◆ TASK BRIEF: In the data that follows, find the line containing "Open the Invite (邀请) icon"; then quote that line and every line after it, exactly, through the last one.

Stored data entries:
++++++++++++++++++++

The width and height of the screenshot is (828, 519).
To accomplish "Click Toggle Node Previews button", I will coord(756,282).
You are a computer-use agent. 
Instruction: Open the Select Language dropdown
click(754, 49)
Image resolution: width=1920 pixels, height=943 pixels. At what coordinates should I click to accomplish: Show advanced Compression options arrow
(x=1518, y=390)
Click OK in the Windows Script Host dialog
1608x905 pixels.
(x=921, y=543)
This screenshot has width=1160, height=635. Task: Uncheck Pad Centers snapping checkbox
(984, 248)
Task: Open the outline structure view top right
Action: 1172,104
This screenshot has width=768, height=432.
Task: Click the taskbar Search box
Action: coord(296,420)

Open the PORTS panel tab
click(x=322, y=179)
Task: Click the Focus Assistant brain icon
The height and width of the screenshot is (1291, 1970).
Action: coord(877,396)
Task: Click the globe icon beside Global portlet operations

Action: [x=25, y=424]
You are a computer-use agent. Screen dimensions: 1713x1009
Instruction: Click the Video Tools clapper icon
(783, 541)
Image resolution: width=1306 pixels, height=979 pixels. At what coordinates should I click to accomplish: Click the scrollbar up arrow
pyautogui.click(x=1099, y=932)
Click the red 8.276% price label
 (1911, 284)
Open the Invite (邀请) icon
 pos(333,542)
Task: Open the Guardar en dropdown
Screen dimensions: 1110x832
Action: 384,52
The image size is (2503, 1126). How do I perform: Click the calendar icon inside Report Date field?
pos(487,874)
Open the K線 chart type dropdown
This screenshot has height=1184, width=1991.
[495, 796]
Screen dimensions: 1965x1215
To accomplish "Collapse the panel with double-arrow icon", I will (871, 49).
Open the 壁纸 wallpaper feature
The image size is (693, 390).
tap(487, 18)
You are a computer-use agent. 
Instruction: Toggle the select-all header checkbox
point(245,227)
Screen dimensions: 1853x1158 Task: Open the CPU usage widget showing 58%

++++++++++++++++++++

◆ SOLUTION FOR THIS PROBLEM:
Open the Invite (邀请) icon
 pos(333,542)
Task: Open the Guardar en dropdown
Screen dimensions: 1110x832
Action: 384,52
The image size is (2503, 1126). How do I perform: Click the calendar icon inside Report Date field?
pos(487,874)
Open the K線 chart type dropdown
This screenshot has height=1184, width=1991.
[495, 796]
Screen dimensions: 1965x1215
To accomplish "Collapse the panel with double-arrow icon", I will (871, 49).
Open the 壁纸 wallpaper feature
The image size is (693, 390).
tap(487, 18)
You are a computer-use agent. 
Instruction: Toggle the select-all header checkbox
point(245,227)
Screen dimensions: 1853x1158 Task: Open the CPU usage widget showing 58%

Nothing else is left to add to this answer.